• Task instructions
Retype the material that follows exactly, limited to the lines from the one with "The width and" through the one with "This screenshot has height=373, width=683.", and keep out all pictures.

*** Dataset entries ***

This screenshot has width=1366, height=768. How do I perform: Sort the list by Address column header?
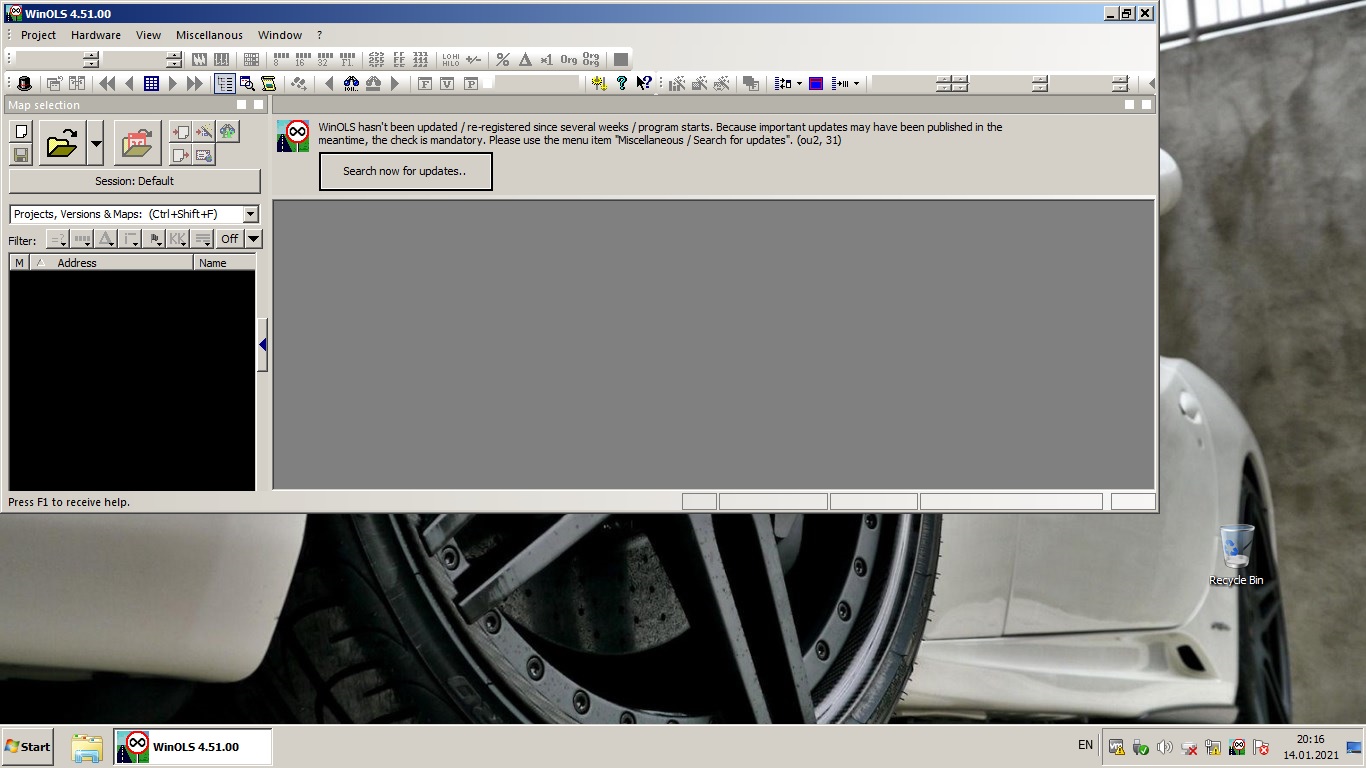[110, 263]
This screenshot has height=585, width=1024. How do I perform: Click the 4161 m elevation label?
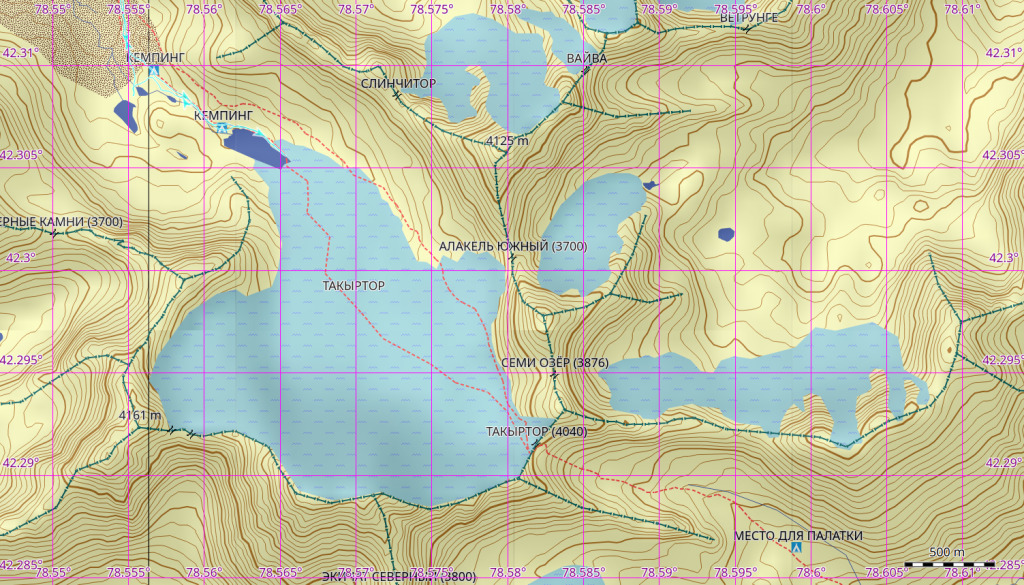pyautogui.click(x=139, y=415)
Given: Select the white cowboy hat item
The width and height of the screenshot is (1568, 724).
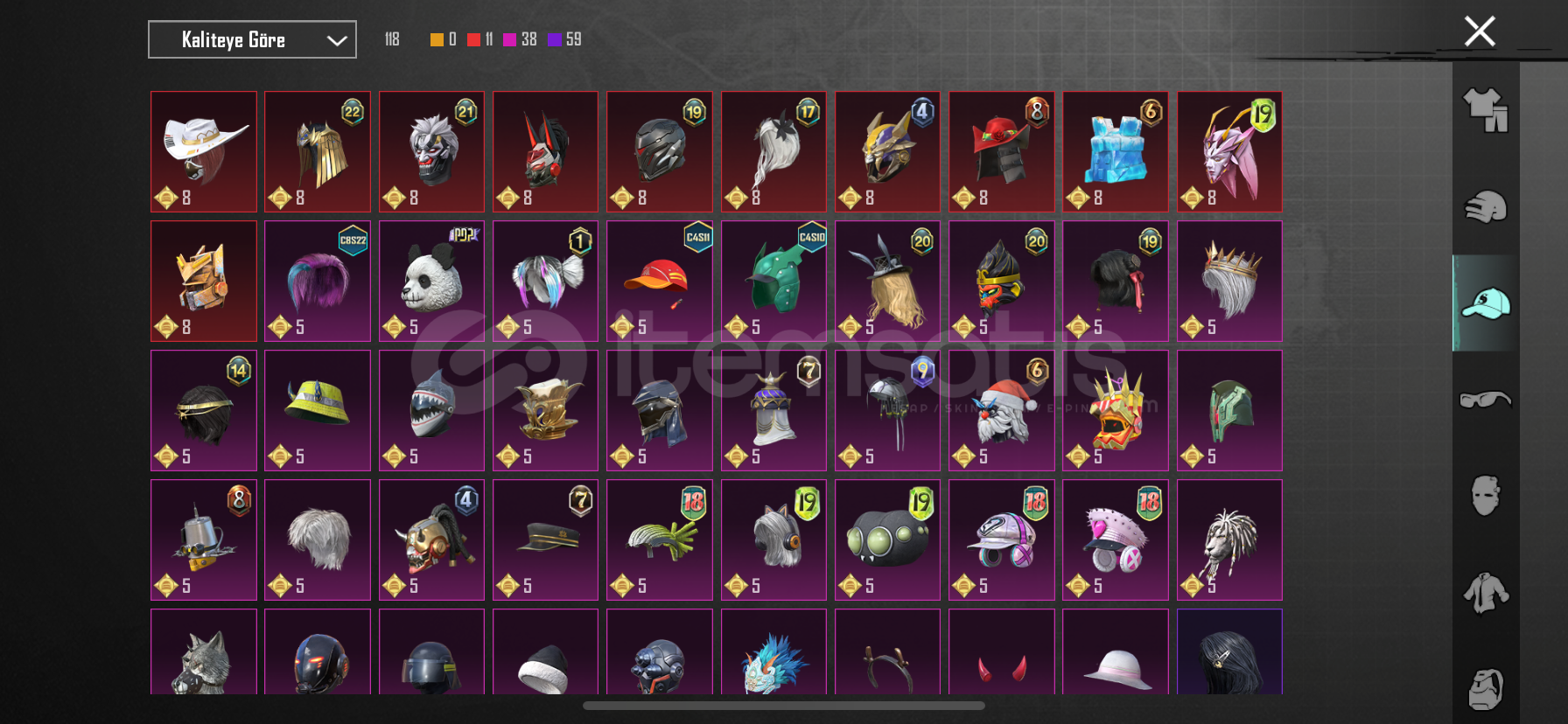Looking at the screenshot, I should click(204, 151).
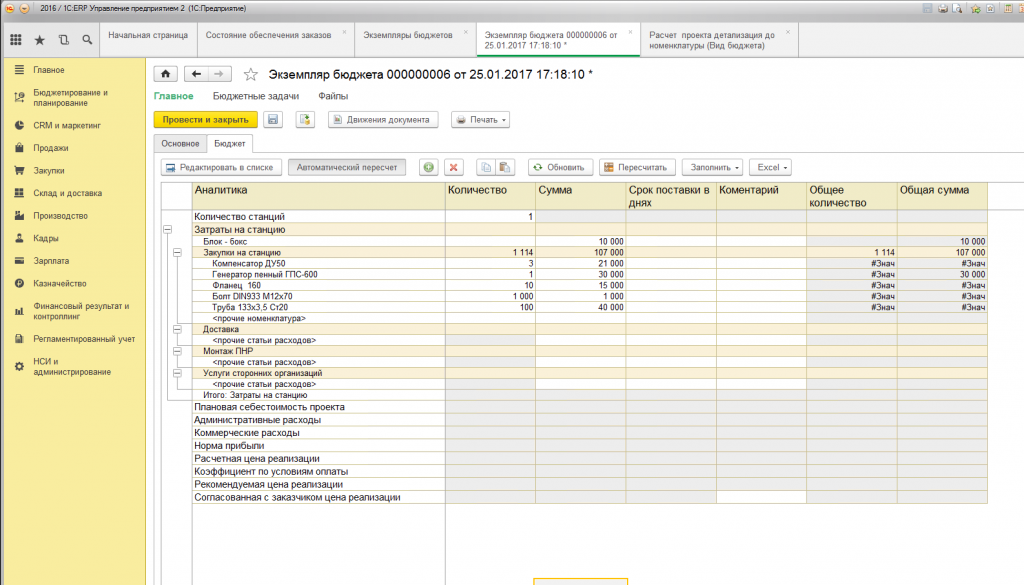Open the sections menu grid icon
This screenshot has width=1024, height=585.
[16, 40]
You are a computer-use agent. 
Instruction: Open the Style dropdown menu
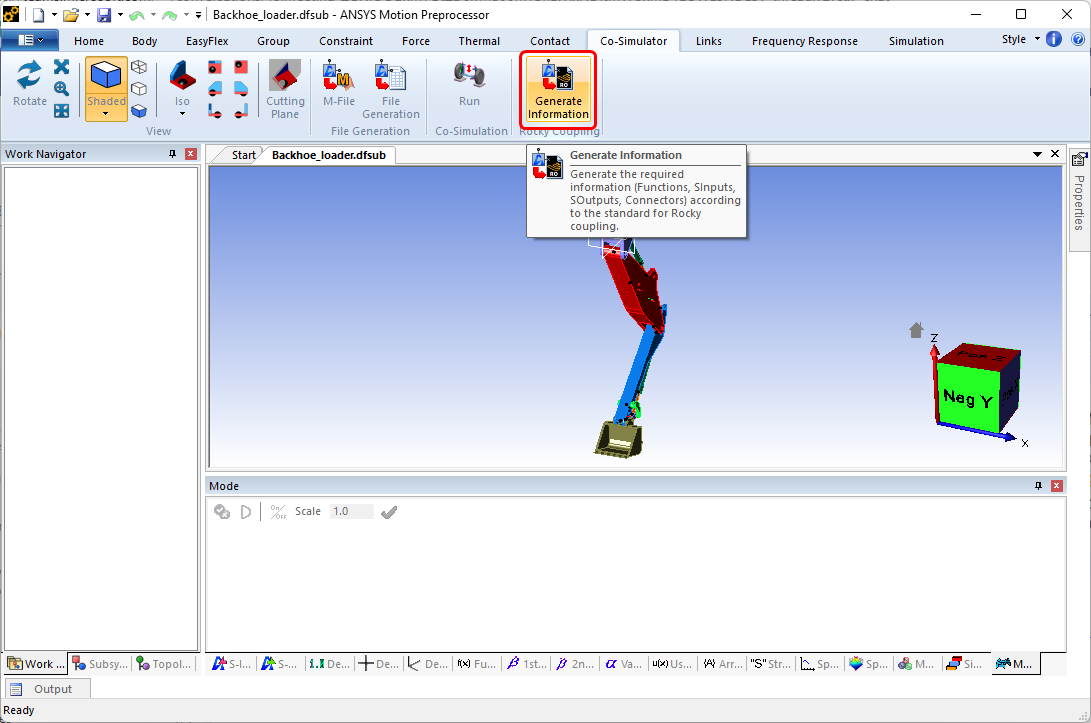point(1021,40)
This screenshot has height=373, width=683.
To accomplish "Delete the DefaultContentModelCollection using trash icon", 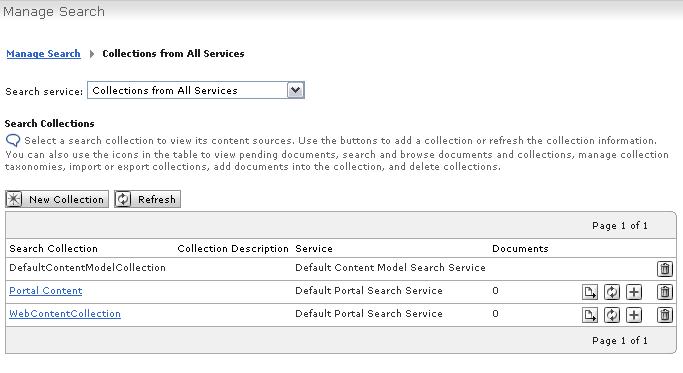I will [x=665, y=269].
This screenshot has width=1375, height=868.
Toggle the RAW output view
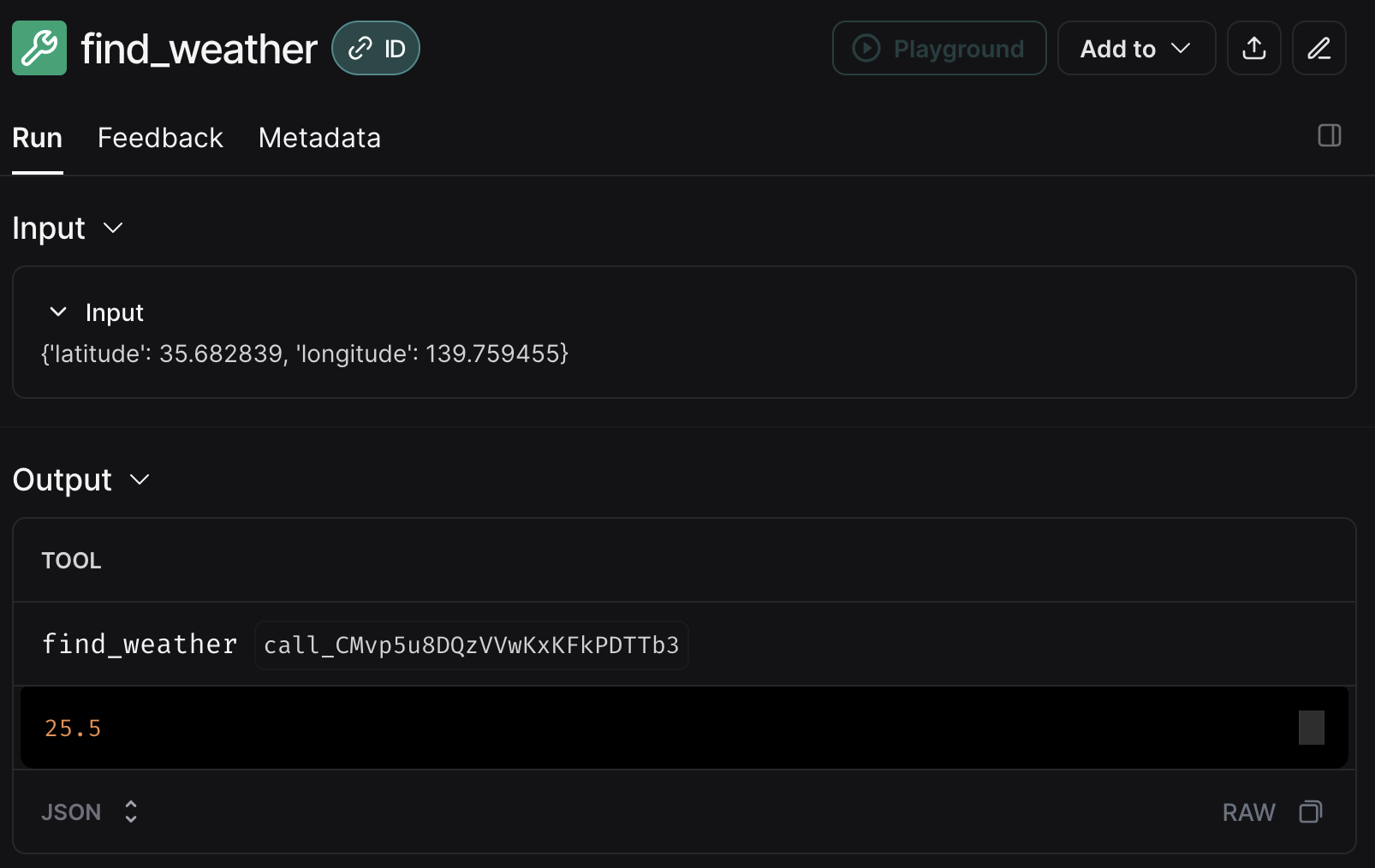[x=1248, y=812]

*** End of Dataset entries ***

• Answer space
The width and height of the screenshot is (1568, 724).
Looking at the screenshot, I should click(204, 151).
Open the sections menu grid icon
This screenshot has width=1024, height=585.
[16, 40]
You are a computer-use agent. 
Instruction: Open the Style dropdown menu
point(1021,40)
This screenshot has height=373, width=683.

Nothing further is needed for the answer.